O presidente do Supremo Tribunal Federal (STF) e do Conselho Nacional de Justiça (CNJ), Dias Toffoli, enalteceu, ontem, o trabalho do procurador-geral da República, Augusto Aras, e considerou “injustas” as críticas que têm sido feitas ao chefe do Ministério Público Federal (MPF). O ministro frisou que Aras tem agido com prudência e parcimônia, buscando evitar problemas para o país.

“Fica aqui o meu testemunho da firmeza, da coragem de atuação e, mais do que nunca, de não cair na vaidade que outros no passado caíam, de achar que o holofote é a solução, quando não é. É o trabalho, é a dedicação, é o conteúdo, é a defesa da instituição e é o que vossa excelência, o PGR, vem fazendo”, disse Toffoli, por videoconferência, durante abertura III Fórum Nacional de Corregedores (Fonacor). Aras também participou do evento, da mesma forma que os presidentes da Câmara, Rodrigo Maia (DEM-RJ), e do Senado, Davi Alcolumbre (DEM-AP).

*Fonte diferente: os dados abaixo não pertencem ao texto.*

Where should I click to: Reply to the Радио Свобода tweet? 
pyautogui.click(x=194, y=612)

Ao afirmar que o procurador-geral vem “exercendo as suas funções com altivez, firmeza e liderança”, Toffoli frisou que não é por meio da mídia nem de discursos que as coisas se resolvem, mas, sim, com uma atuação concreta nos atos jurídicos. Apesar dos elogios, foi o presidente do STF quem decidiu, de ofício e sem consultar a Procuradoria-Geral da República (PGR), instaurar o inquérito das fake news para investigar ataques aos ministros da Corte.

Aras tem sido alvo de questionamentos por sua atuação em casos envolvendo o governo e o presidente Jair Bolsonaro. Essas controvérsias vêm desde a indicação dele para o cargo, quando o chefe do Executivo o escolheu sem considerar a lista tríplice com nomes selecionados em votação interna do MPF.

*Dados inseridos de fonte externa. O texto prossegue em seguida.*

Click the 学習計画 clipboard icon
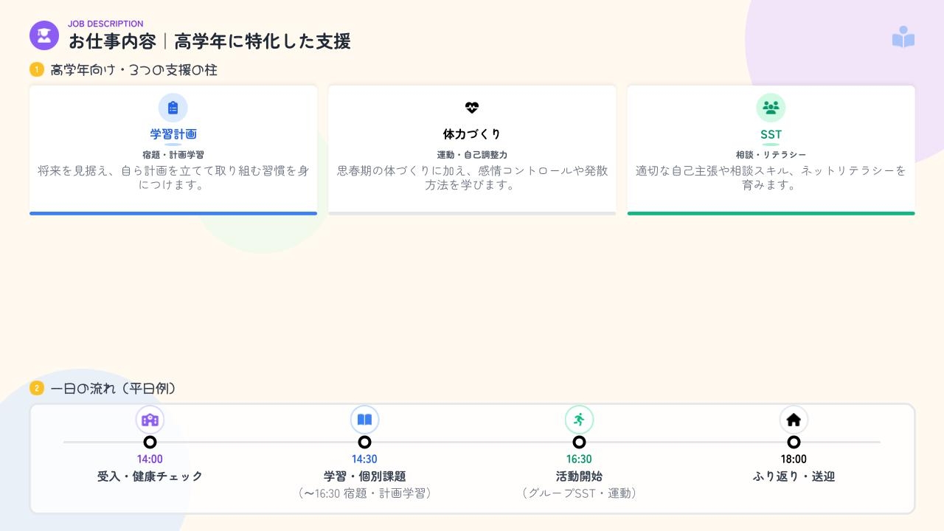The width and height of the screenshot is (944, 531). click(x=173, y=108)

O PGR foi criticado, por exemplo, quando pediu ao ministro Celso de Mello, do STF, que não autorizasse a divulgação da íntegra do vídeo da reunião ministerial de 22 de abril. Esse encontro foi citado pelo ex-ministro da Justiça Sergio Moro como prova da interferência de Bolsonaro na Polícia Federal. Mello, relator do inquérito sobre o caso, acabou levantando o sigilo total da gravação. Com base nessa investigação, Aras está prestes a decidir se denuncia ou não o presidente.

Nas últimas semanas, Bolsonaro fez uma série de gestos em direção ao PGR. Ele “se convidou” para visitar Aras, acenou que poderia indicá-lo para uma vaga no STF — o que, posteriormente, negou — e ainda o condecorou com Ordem do Mérito Naval.

Fake news

Amanhã, o plenário do STF julgará a ação que pede a suspensão do inquérito das fake news. A ação, de autoria do partido Rede Sustentabilidade, diz que a investigação é ilegal pelo fato de ter sido aberta de ofício por Toffoli. Porém, o inquérito é respaldado pelo regimento interno do tribunal.

Em um parecer encaminhado ao STF, Aras defendeu a continuidade da investigação, mas cobrou a participação do MPF em todas as suas etapas. Essa cobrança deve dar o tom dos debates durante o julgamento desta quarta-feira.